I am a Hispanic from a highly competitive public school with over 4500 students. Hoping to see chances at HYPMS and other top schools and whether or not to gauge myself for lower tier schools. Important to note I am currently a Junior
GPA/Ranking
1% (Class of 1100+ students)
Test Scores
NEW SAT
1530/1600
ACT
34/36
Courses:
As of right now 6 APs all 5s (probably around 11 total by end of senior year, hopefully mainly 5’s)
EC:
-Youth Group Leader (Grades 9-now)
-Worked at various fast food places 20hr/weeks (Mid Sophomore-Mid Junior Year)
-Played club Rugby JV level (State runner ups)
-Played on state all-star Rugby team (JV)
-Co-Founded school’s chapter for Habitat for Humanity
-Grew to 400 members by second year
-Raised total of over $20,000+ towards building houses in my community
-Organized multiple large volunteer events
-Over 3,000 hours spent volunteering by members
-Conducting research with AP Biology teacher (Synthetic Biology, hopefully publish paper by mid 2018), entering in multiple competitions (MIT InvenTeams)
Demographic:
-Hispanic
-Under 60k/year income
-First generation college student
Hoping to apply to MITES summer program this summer too, that could probably help my chances IF I got in.
Interested in Biotechnology/Computer Science/Possibly Business
Probably going to apply to HYPMS, Ivies, Duke, Berekely, UCLA, UF, BU
@BioDude123 it helps tremendously. You have a strong application and have a much better than average chance than most applicants for the schools you are applying to.
Not too much for Hispanic. I know quite a few Hispanic students who have much better stats than you and got rejected by hypsm. It’s getting quite competitive for hispanics as so many claim to be hispanics.

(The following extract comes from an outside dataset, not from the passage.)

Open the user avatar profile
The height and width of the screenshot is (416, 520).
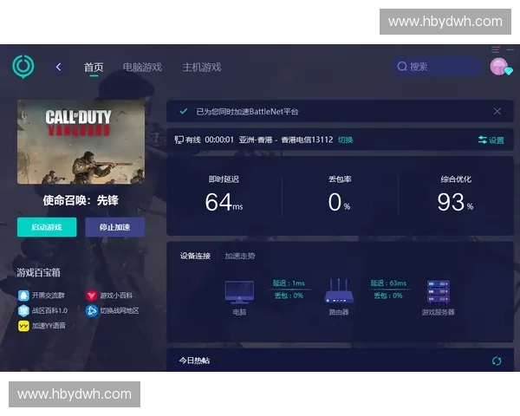pyautogui.click(x=499, y=67)
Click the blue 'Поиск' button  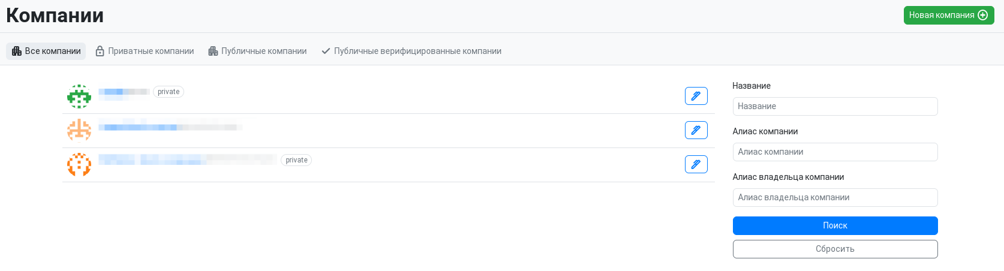pyautogui.click(x=835, y=225)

hey @BioDude123 I noticed you were applying to MITES. I would like to suggest you apply to Carnegie Mellon SAMS as well. I attended last year, and the acceptance rate was 7%. The programs are both similar, and after speaking to the director of SAMS, roughly 25% of SAMS students end up at a university in the top 5 of USNWR.
SAMS decisions are rolling, and I would urge you to consider applying now that the application is open. I think if you got in, it would provide a good backup in the likely scenario that you get rejected from MITES.
If you have any questions, want more information, or need help with essays, feel free to message me whenever. I’d love to see more students applying to programs like these.